+++ Page text

Originally posted by spaceman
Just curious as to what others are reading on this board. I'm actually into two books right now.

How the Scots Invented the Modern World: The True Story of how Western Europe's Poorest Nation Created Our World and Everything in It



My GF's been bugging me to get that book since it first came out. Apparently she's been reading too many books fro mthe Outlander Series by Diana Gabaldon. I've been reading a few books by Nick Hornby. First, About a Boy, now, High Fidelity.
 
Jun 11, 2003 at 7:36 AM Post #37 of 64
Lucky Wander Boy by D.B. Weiss - videogames and philosophy

The Name of the Rose by Umberto Eco - 14th century Franciscan monk uses reason and logic in his investigation of a murder in an abbey.
 
Jun 11, 2003 at 4:47 PM Post #38 of 64
Fiction:
Algernon Charles Swinburne: Lesbia Brandon
Gombrowicz: Pornografia
Witkiewicz: Insatiability (Polish title: Nienasyncenie)

Nonfiction:
The Letters of Thomas Lovell Beddoes, edited by Edmund Gosse

(Note: Silent films are often close to novels in form and in their reliance on the audience's imagination. Am currently making my way through Lang's four hour epic, Dr. Mabuse the Gambler. After that, I'll watch Lang's Spies.)

++++++
+++ Extracted entries

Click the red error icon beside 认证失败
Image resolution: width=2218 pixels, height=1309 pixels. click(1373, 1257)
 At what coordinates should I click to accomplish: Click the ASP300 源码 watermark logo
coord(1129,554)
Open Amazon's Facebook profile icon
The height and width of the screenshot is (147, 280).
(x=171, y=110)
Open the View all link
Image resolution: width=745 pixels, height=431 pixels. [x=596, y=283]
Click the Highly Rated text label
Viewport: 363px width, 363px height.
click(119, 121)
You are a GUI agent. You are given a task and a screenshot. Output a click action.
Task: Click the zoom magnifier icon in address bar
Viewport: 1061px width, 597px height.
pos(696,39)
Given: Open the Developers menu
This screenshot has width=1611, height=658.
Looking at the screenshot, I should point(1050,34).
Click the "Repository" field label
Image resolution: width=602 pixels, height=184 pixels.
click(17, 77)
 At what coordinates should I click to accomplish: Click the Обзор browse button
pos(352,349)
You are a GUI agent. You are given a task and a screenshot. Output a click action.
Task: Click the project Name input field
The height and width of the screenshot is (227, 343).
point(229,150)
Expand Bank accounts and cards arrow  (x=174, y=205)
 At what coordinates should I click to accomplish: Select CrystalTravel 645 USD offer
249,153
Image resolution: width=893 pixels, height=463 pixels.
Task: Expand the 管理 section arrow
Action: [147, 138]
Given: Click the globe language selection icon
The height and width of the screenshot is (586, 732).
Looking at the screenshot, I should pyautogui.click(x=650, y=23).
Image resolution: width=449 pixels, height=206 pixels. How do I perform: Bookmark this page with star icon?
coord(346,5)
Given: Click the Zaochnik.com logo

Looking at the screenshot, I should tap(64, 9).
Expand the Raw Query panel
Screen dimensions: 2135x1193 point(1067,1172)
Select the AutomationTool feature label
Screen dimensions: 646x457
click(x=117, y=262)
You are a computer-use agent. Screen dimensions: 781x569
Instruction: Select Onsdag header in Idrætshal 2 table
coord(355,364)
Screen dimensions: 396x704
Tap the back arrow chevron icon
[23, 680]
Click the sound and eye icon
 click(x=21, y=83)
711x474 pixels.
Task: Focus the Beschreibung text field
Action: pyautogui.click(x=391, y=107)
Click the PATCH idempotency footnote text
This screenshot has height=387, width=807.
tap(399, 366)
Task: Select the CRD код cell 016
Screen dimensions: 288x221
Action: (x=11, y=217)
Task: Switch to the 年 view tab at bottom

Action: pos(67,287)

++++++

## Exercise instructions
**1.** In the forum thread, what does the Franciscan monk in The Name of the Rose investigate?
**2.** Repeat the forum thread word for word from "Originally posted by" to "in an abbey.".

## Answers for this exercise
**1.** A murder in an abbey.

**2.**
Originally posted by spaceman
Just curious as to what others are reading on this board. I'm actually into two books right now.

How the Scots Invented the Modern World: The True Story of how Western Europe's Poorest Nation Created Our World and Everything in It



My GF's been bugging me to get that book since it first came out. Apparently she's been reading too many books fro mthe Outlander Series by Diana Gabaldon. I've been reading a few books by Nick Hornby. First, About a Boy, now, High Fidelity.
 
Jun 11, 2003 at 7:36 AM Post #37 of 64
Lucky Wander Boy by D.B. Weiss - videogames and philosophy

The Name of the Rose by Umberto Eco - 14th century Franciscan monk uses reason and logic in his investigation of a murder in an abbey.